北條時政在馬上扭過頭,看了看嫡子宗時和義時。

「不,今年狩野川也泛濫成災,再加上暴風雨肆虐,雖然算不得豐收,但百姓卻也還不至於太過窮困。」

宗時回答道。

時政點點頭,轉頭看著前方。跟隨在父子三人身後的人馬隊列走在乾燥的道路上,揚起了淡淡的塵土,時政年近五十,身強力壯,筋骨強健,甚至還更勝於他的兩個兒子。雖然眉毛頗濃,看上去甚至帶著幾分卑微,但眼眶中的雙眸卻透著一股倔強——話雖如此,但他卻也時常前往京都,接觸了解有關中央的情況與知識,所以在這鄉間之地,看到時政此等風貌,也總有種超凡脫俗之感。豪邁的面容之間,也隱隱帶著一絲知性的感覺。

「已經不遠了。官邸的樹林、狩野川的水、驛站的屋檐,都已經依稀可見了。」

宗時用手一指。

想來,在父親眼中,這些事物也早已令人感到懷念了吧。

「嗯,嗯。」

時政點了點頭。

放眼望去,眼前的山河全都是時政自己的領地。作為平貞盛的遠親後裔,可以說如今已經分為了伊東的伊東佑親和北條家這兩大勢力。子孫滿堂,家臣強盛,一族之中也沒有半點的不和,每年的收穫時節也安然無事。眼下,只要能讓京都的清盛入道和六波羅放心,便可保得家門安泰——只要心中不再有更多的奢望,出兵侵犯其他豪族的領地,那麼已過不惑之年的他,便可以安然地享受未來了。

時政心中,也早已擬定了自己老後的計畫。有關這一點,他也早已想過。而其中的一環,就是長女政子的終身大事。而讓時政未曾料到的,便是在此番出行的旅途中,此事也已經大致商定了。

前些年,他在京都出任了大番。如今任期結束,時政便返回了這片早已久違了的故鄉。為了迎接父親,兒子們一早便前赴三島,圍住平安歸來的父親,混在家臣和行李的隊伍之中,興高采烈地返還歸來。

「政子可還安好?」

雖然膝下同樣還有其他的千金小姐,時政卻最先提起了政子的名字。之所以如此,也是因為他心中挂念著先前商定的親事的緣故。

「是,她很好。」

聽到宗時如此回答,時政身後的次子義時騎在黑馬上補充道:「好得很呢。父親您不在家中,不知道每天家裡的後院都有多熱鬧呢。」

——是嗎,是嗎?時政放下了心,頷首微微一笑。
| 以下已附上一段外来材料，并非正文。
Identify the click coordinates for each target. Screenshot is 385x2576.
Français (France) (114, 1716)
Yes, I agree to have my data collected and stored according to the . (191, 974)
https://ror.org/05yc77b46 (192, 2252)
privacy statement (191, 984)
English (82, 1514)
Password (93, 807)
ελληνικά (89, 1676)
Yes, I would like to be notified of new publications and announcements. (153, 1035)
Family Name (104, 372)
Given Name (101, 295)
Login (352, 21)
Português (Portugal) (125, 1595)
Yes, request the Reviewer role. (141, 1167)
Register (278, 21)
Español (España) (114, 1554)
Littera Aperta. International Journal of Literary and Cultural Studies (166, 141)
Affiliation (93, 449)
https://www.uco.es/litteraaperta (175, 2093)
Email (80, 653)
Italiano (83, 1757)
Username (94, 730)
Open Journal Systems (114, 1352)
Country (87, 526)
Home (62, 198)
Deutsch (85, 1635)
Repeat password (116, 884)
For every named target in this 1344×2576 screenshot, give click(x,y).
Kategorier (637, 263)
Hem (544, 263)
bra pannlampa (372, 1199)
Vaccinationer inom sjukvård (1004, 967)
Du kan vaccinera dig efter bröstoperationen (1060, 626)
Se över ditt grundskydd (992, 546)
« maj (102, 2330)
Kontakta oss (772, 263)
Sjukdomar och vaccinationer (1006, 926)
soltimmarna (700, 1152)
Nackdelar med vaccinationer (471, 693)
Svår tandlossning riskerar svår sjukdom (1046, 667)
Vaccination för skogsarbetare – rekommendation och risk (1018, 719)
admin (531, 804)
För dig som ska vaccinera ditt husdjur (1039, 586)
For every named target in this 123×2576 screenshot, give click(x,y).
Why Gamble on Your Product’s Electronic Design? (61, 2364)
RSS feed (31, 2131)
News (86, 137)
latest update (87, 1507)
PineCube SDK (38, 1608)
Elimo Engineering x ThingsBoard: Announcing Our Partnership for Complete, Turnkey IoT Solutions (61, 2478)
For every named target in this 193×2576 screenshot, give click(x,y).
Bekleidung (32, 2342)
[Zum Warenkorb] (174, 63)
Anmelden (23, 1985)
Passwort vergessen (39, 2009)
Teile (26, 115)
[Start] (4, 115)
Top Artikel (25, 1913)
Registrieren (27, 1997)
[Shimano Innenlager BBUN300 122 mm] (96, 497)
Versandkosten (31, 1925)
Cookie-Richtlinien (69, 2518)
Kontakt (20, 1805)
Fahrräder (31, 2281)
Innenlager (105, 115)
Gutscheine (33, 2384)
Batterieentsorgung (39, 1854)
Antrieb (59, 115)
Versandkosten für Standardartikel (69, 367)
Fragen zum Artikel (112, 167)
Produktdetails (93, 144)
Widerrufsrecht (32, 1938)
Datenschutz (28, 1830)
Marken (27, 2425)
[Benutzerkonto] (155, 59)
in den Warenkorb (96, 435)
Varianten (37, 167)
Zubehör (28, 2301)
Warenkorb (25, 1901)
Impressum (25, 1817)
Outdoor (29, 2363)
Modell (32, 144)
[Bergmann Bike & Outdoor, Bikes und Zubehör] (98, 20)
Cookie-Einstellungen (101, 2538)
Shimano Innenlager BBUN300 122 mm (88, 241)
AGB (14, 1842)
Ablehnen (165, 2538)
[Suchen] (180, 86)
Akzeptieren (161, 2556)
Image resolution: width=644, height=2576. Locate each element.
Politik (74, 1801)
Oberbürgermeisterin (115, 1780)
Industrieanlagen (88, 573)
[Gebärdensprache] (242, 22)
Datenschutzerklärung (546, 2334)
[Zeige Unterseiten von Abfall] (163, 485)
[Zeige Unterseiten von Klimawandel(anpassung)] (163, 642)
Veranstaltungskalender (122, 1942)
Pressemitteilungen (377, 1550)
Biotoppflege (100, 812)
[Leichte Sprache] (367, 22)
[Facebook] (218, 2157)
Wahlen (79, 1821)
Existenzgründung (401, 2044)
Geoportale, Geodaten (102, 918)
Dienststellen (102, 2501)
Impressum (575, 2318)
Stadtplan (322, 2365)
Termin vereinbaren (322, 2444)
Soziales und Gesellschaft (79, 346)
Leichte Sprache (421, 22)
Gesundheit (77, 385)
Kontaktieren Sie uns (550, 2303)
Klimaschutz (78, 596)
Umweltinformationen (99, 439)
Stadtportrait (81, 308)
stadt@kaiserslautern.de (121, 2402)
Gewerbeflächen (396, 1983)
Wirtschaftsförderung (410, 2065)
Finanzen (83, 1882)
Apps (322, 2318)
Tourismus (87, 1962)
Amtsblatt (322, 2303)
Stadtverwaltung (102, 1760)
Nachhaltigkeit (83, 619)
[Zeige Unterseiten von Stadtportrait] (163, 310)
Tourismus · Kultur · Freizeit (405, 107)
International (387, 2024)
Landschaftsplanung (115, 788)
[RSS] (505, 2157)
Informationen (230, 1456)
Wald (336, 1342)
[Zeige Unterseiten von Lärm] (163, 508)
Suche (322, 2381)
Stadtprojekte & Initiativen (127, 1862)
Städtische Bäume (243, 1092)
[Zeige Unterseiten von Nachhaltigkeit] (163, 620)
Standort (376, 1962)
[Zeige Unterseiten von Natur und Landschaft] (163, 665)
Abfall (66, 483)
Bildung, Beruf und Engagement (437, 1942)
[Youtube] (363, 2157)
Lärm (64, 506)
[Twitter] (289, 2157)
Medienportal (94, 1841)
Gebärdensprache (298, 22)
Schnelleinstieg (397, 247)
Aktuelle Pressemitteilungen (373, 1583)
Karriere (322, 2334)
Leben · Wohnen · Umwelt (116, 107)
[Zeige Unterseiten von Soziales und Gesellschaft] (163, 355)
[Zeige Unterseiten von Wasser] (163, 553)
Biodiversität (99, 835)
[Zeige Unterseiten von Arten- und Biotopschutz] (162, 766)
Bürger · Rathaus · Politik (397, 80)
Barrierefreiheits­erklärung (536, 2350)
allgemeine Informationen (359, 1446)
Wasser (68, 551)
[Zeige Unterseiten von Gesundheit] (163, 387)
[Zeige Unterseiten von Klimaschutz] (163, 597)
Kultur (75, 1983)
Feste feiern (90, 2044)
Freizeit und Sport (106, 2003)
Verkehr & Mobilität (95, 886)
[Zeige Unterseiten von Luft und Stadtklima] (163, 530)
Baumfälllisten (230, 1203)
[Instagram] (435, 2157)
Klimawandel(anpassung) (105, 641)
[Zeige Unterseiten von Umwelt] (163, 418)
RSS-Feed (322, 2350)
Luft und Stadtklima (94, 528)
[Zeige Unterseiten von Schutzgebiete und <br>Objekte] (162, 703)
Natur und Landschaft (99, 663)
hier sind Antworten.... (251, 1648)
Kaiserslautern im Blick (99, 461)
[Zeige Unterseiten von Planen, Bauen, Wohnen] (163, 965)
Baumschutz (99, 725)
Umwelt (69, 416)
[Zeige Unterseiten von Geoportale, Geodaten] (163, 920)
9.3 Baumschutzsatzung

不管年齡多大,在他眼中,孩子們始終都還是些孩子。

然而,他對政子的看法,卻在此番歸來的路途中稍稍有了一些改變。旅途之中,時政已經承諾,準備把政子許配給一同前行的山木判官兼隆為妻。

面對自己的女兒,只有在許配給他人為妻時,父親才會把她當成女子看待。

卸下行裝的當天,天色已黑,其後的幾天里,不是一族之人來訪,便是詢問留守之時家中的大小事務。身為一家之長的時政絲毫沒有半點清閑的時光。

——好不容易,時政才抽出了一點短暫的閑暇。他來到女兒們居住的後院,打開了從京都帶回的各種禮物。眼看著女兒們那一臉欣喜的模樣,時政也度過悠閑的半天。

「北條大人多子多福——」

正如人們常說的那樣,時政的年紀雖然還未至五旬,膝下卻已經有了三個妙齡的女兒。

除了一對十六歲和十八歲的姐妹之外,時政還有個前妻所生的二十歲的長女。姐妹三人之中的大姐,便是政子。

從容貌上來說,即便站在父母的角度來看,三人也算不得什麼羞花閉月之容。唯有政子,還稍稍繼承了幾分過世前妻的姿色。

不光只是相貌各異,政子和兩個妹妹在性格上也大為不同。或許是心裡惦記著自己與妹妹們非一母所生的緣故,政子時常會讓自己身邊的侍女們,不讓繼母心中感到不快,同時,她也換來了兩個妹妹對她的尊敬。

然而,對政子之父時政而言,最讓他感覺重擔在肩的人,便是這個美貌聰慧的政子了。從政子的女兒心思來看,想必她一定也希望自己能夠嫁給京城男子為妻。站在父母的角度上,觀察她的知性和日常的喜好,也不難發現這一點。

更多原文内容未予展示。